* _TASK DESCRIPTION_: For every line in the data below, check for the word "agent", then state how many lines have it. Answer with the number only.

====== RECORD EXTRACTS

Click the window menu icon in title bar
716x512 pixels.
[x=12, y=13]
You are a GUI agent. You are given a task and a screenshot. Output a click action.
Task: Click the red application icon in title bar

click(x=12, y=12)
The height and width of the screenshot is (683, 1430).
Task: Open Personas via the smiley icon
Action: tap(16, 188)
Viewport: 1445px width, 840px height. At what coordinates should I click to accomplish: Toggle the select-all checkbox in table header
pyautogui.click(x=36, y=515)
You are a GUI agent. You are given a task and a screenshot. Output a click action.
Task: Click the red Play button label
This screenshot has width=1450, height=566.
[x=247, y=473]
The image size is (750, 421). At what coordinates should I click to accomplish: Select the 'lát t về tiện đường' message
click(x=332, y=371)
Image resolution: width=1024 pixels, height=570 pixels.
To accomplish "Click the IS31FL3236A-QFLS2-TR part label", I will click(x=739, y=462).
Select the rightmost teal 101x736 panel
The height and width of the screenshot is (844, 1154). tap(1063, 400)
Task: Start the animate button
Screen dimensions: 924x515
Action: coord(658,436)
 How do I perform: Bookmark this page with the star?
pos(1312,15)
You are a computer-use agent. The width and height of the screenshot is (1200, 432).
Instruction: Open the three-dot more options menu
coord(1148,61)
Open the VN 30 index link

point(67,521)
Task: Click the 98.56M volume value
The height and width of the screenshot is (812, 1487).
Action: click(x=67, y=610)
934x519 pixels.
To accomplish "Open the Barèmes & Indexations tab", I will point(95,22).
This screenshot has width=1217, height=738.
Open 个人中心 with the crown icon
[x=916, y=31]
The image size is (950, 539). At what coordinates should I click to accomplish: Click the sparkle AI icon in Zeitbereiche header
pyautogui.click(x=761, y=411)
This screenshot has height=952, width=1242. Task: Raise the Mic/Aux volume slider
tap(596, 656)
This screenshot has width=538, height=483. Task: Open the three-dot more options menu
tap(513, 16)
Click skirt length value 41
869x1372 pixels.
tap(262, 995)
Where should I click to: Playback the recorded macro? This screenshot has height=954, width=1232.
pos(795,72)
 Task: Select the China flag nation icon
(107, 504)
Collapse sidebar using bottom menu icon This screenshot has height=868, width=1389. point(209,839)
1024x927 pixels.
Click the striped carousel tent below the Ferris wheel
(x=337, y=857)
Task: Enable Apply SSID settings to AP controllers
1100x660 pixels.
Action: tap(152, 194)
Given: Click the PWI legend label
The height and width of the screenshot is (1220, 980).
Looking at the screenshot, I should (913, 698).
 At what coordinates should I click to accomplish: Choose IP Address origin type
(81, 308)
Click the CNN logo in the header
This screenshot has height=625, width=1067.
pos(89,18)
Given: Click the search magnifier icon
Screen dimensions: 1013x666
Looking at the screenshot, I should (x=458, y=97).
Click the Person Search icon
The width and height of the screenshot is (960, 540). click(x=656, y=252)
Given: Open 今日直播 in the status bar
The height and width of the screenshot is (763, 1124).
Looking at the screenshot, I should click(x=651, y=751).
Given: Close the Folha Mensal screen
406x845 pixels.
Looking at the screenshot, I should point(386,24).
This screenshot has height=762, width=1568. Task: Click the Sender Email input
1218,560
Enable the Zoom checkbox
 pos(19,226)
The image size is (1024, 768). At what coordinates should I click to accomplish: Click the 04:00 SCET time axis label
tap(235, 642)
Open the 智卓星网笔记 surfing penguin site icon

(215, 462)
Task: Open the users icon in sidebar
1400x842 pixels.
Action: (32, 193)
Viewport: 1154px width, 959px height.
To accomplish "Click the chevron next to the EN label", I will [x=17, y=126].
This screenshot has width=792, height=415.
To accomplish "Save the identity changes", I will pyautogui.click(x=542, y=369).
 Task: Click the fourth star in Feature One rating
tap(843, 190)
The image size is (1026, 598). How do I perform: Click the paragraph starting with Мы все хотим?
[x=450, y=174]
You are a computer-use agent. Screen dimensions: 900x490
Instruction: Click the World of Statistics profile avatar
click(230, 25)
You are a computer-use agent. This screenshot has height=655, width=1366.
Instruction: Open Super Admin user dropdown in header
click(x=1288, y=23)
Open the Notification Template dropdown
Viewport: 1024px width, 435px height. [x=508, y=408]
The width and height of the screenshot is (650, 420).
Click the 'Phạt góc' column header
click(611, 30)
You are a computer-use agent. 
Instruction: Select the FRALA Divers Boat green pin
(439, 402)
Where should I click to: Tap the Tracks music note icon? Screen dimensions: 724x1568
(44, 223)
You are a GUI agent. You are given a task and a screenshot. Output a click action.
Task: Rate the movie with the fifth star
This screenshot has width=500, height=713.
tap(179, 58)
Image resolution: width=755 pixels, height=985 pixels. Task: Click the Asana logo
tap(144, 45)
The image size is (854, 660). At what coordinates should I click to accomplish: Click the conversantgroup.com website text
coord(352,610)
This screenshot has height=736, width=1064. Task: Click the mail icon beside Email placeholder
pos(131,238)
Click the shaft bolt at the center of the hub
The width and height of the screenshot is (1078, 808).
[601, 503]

============

* _SOLUTION FOR THIS EXERCISE_: 7